Warum ernennt der Papst keine deutschen Kardinäle?

"Der Papst ist völlig frei"

Nach dem Tod von Karl-Josef Rauber gibt es noch sieben deutsche Kardinäle. Eine Ernennung neuer Kardinäle aus Deutschland ist nicht in Sicht. Hat der Papst ein Problem mit deutschen Kardinälen? Hat das was mit dem Synodalen Weg zu tun?

Kardinal mit Birett / © Romano Siciliani (KNA)
Kardinal mit Birett / © Romano Siciliani ( KNA )

DOMRADIO.DE: In Deutschland gibt es noch sieben Kardinäle: Marx, Woelki, Kasper, Müller, Wetter, Cordes und Brandmüller. Nur drei davon sind unter 80 und damit zur Papstwahl berechtigt: Marx, Woelki und Müller. Ist das ungewöhnlich, dass wir so wenige deutsche Kardinäle haben? 

Vatikanexperte Ulrich Nersinger (EWTN)
Vatikanexperte Ulrich Nersinger / ( EWTN )

Ulrich Nersinger (Vatikanexperte): Ich halte das gar nicht für so wenig. Meiner Meinung nach sind wir gar nicht so schlecht aufgestellt.

DOMRADIO.DE: Das heißt, es gab schon mal weniger.

Nersinger: Es gab schon Zeiten mit mehr oder auch weniger deutschen Kardinälen. Das hängt auch immer vom Papst und natürlich von der Zeit.

DOMRADIO.DE: Das Verhältnis zwischen dem Vatikan und Deutschland ist ziemlich angespannt, Stichwort Synodaler Weg.
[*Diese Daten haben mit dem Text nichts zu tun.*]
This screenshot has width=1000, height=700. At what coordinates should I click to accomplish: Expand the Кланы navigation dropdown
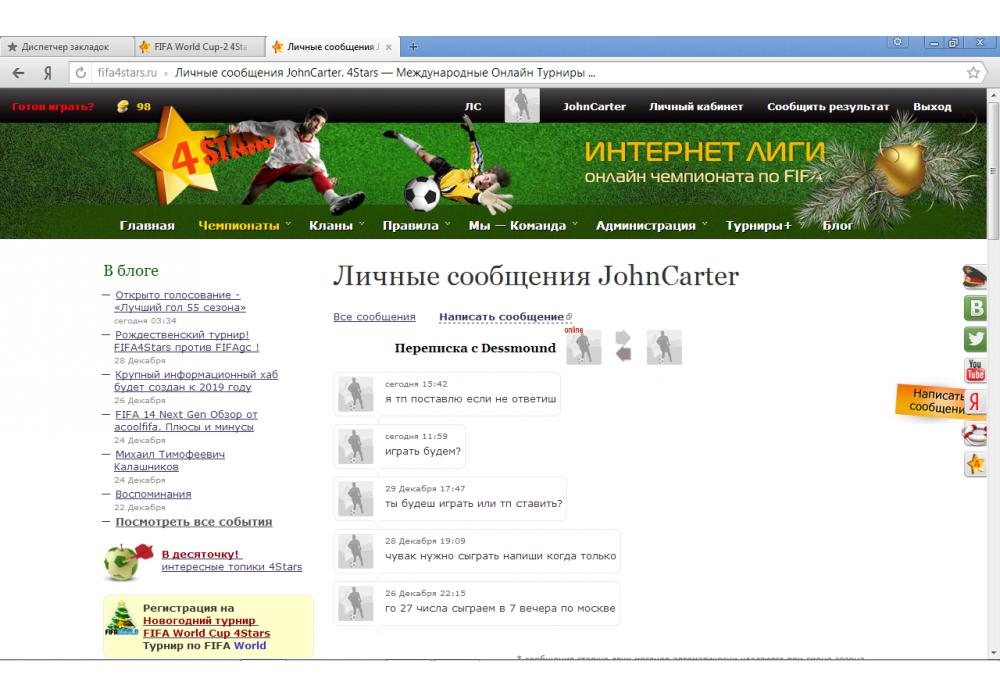coord(336,225)
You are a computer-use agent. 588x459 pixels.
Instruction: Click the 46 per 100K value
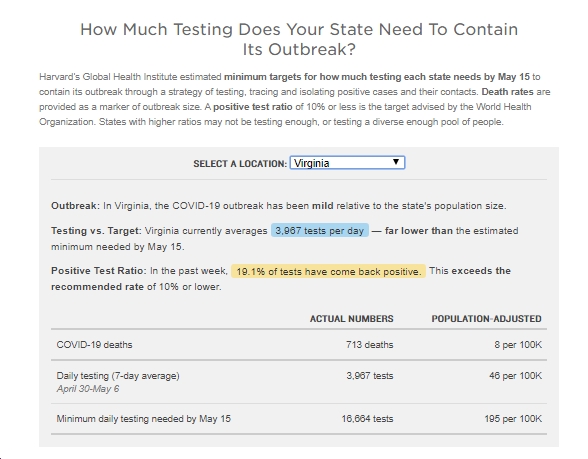click(x=515, y=376)
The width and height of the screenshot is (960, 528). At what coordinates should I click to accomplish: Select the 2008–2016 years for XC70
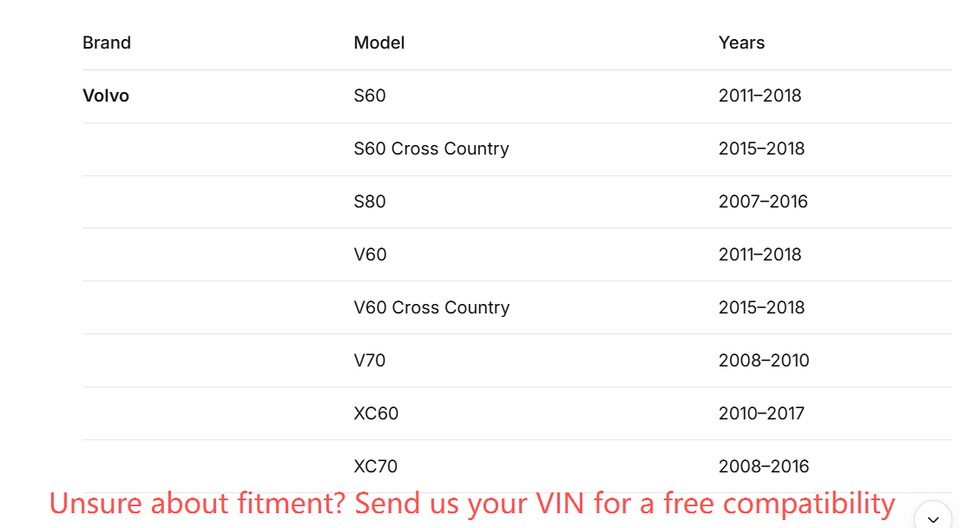764,467
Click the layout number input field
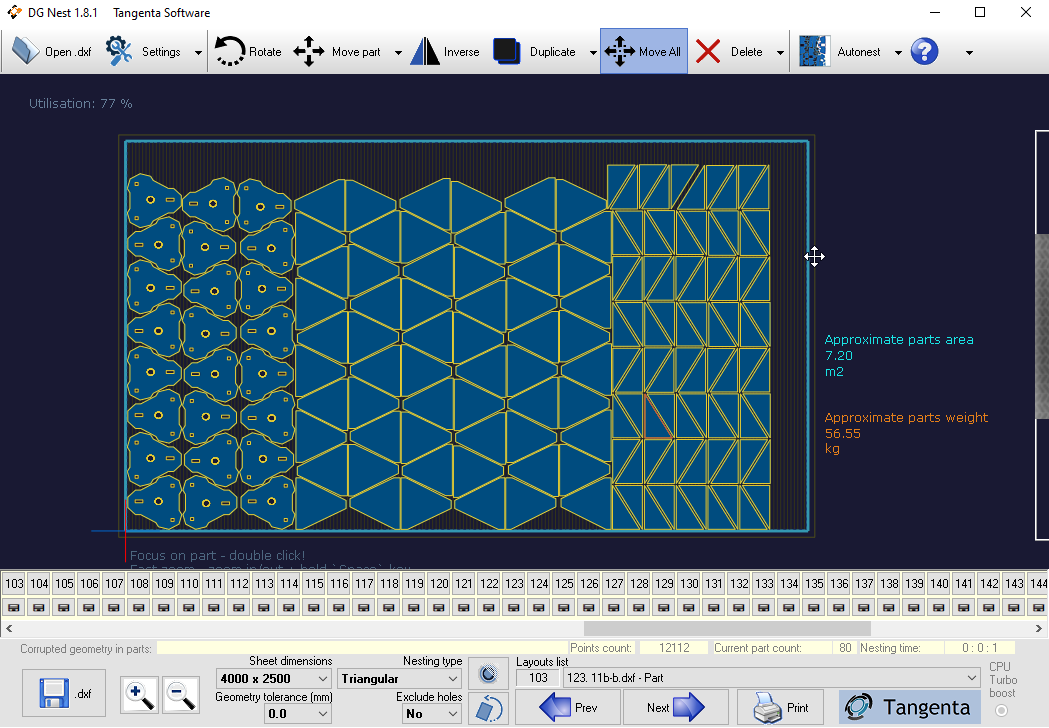Image resolution: width=1049 pixels, height=728 pixels. (x=538, y=678)
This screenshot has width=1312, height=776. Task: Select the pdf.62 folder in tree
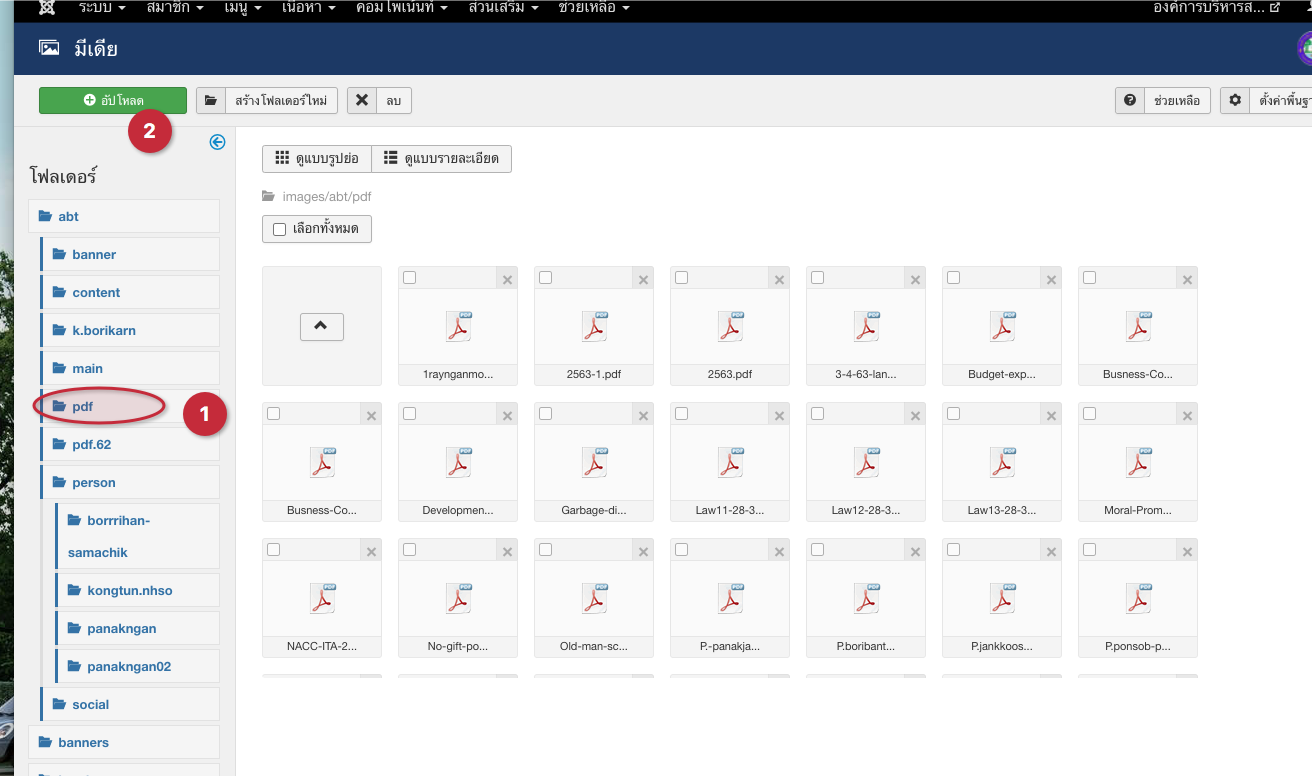point(91,444)
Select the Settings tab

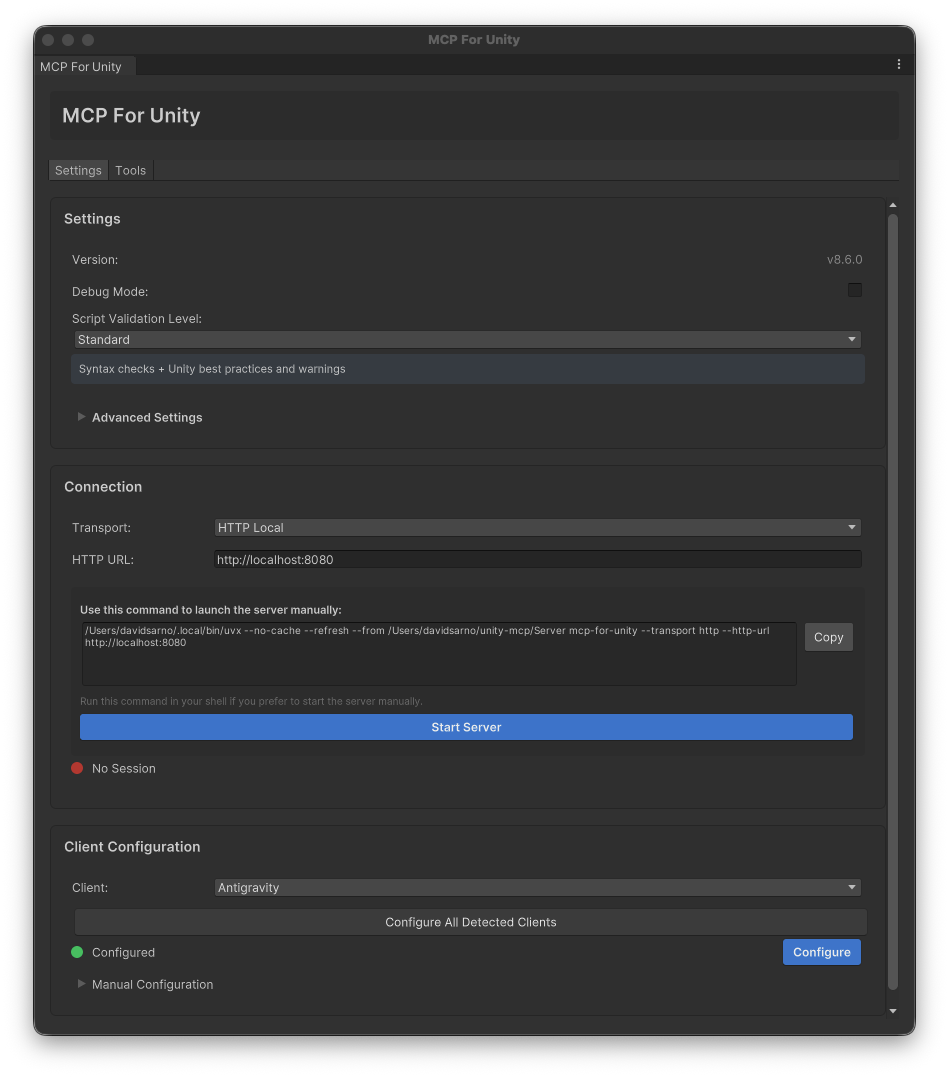tap(78, 170)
Könnte man das auch als politisches Zeichen verstehen, dass Franziskus keine Deutschen ernennt?

Nersinger: Jetzt zur Hochphase des Synodalen Weges haben wir noch kein Konsistorium gehabt, darum kann man die Frage so noch gar nicht stellen. Ob der Papst jetzt bei künftigen Kardinälen auf die deutsche Situation schaut, das ist noch etwas, worauf wir alle warten müssen. Das können wir heute noch nicht beantworten.

Ulrich Nersinger (Vatikanexperte)

"Der Papst kann frei entscheiden, wen er zum Kardinal erhebt."

DOMRADIO.DE: Dabei gibt es klassische Kardinalssitze, wie zum Beispiel das Hauptstadtbistum Berlin. Heiner Koch ist seit zehn Jahren dort Erzbischof und wartet immer noch vergeblich auf den roten Hut. Denken Sie der könnte für ihn noch kommen?

Nersinger: Das weiß man nicht. Dabei müssen wir uns immer vor Augen halten, dass Kardinäle Kreaturen des Papstes sind. Alles ist dem Papst überlassen und der kann frei entscheiden, wen er zum Kardinal erhebt. In der Vergangenheit war der Papst natürlich auch an politische Situationen gebunden. Es gab Länder wie Frankreich und Spanien, die eigentlich immer auf einen Kardinal bestanden, die manchmal auch den jeweiligen Ländern mehr verpflichtet waren als dem Papst.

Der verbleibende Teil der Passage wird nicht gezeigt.